Today, some on the left might claim Trump is no worse than George W. Bush, the Republican president whose military invasion of Iraq in 2003 led to hundreds of thousands of war-related deaths, according to estimates by Brown University's Costs of War project. But all this proves only that a case exists to indict George W. Bush as a war criminal, leader of an American administration whose policies led to mass death, torture, and destruction of a nation's infrastructure.
With the Covid-19 death toll at tragic proportions and rising, Trump is now giving Bush a run for his money. But taking stock of a leader's politics is not just a matter of adding up the victims. What matters is where things are going? Today, Trump is encouraging far-right white supremacist threats against liberals, Democrats, and Black Lives Matter supporters. He is calling the nation's top infectious disease expert an "idiot," attacking CNN for spending too much time reporting on the pandemic, while organizing campaign rallies that flagrantly violate anti-pandemic public health measures. Incredibly, Trump is also calling for his Democratic political rivals, including Joe Biden, to be arrested. The specter of justifications for what amount to a threatened coup hangs in the air.
If the election offers the people the chance to excise this tumorous growth from the body politic, toss Trump on history's garbage heap where he belongs with all the other authoritarians, dictators, militarists, and fascists of all stripes, who could disagree?
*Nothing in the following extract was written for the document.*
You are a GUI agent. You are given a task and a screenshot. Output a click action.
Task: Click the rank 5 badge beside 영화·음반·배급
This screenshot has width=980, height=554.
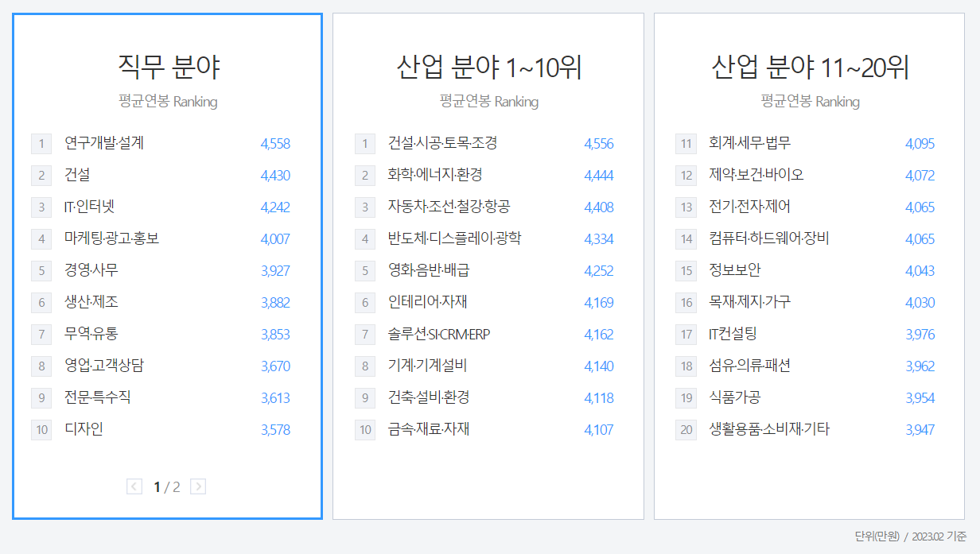pos(364,270)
It's hard now to tell suffering Americans, so many of whom have lost loved ones to the scourge of an infectious disease, not to vote Trump out, even if it means voting for an establishment Democrat who is an alternative to Trump, but not to the failing socio-economic and political system that created him.
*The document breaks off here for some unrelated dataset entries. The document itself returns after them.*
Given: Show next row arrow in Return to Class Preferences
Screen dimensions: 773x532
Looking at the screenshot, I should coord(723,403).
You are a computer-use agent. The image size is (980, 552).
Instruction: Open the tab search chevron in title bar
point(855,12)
There's movement stirring now for new politics going forward, such as the recently formed Movement for a People's Party (MPP). There are independent elected socialists on city councils in Chicago and elsewhere now, aligned with Democratic Socialists of America (DSA). In Seattle, city council socialist Kshama Sawant has become a focal point for local grassroots resistance to corporate power. There are other initiatives, too, such as the coalition of Labor and Community for an Independent Party (LCIP), that are getting organized. All show the promise for independent political alternatives to grow and take shape in the United States, offering potentially important new working-class alternatives to dead-end mainstream politics.
In many respects, Trump is the embodiment in the flesh of end-stage capitalism, in all its soulless greed and injustice. He is the police-state authoritarian and venerator of military violence, the calculating Machiavellian who only knows what's in it for him. He is the cold-hearted sociopath for whom normal human emotions like empathy and compassion are alien values. He is the man obsessed with money and profits. But Trump isn't an invader from Mars, he's our own homegrown American nightmare.
Trump's far-right politics are turning the United States into a kind of lurid neo-fascist dystopia, a place of aggressive, bullying ignorance where police violence is celebrated, science is mocked, and a large right-wing base of supporters declare their blind faith in a political hustler who threatens what is left of the limited democracy of the United States.
Even without Trump in office, the far-right politics he represents are not going away. Nor can we expect Biden with his tired old austerity politics to rise fully to the challenges of pandemic America, as jobs and health benefits vanish into air and many millions of people plunge into poverty.
Regardless of who wins the election, independent mass struggles for a just and equitable society are on the agenda. If there is hope for the future, it will grow out of these grassroots struggles for genuine democracy and working-class empowerment.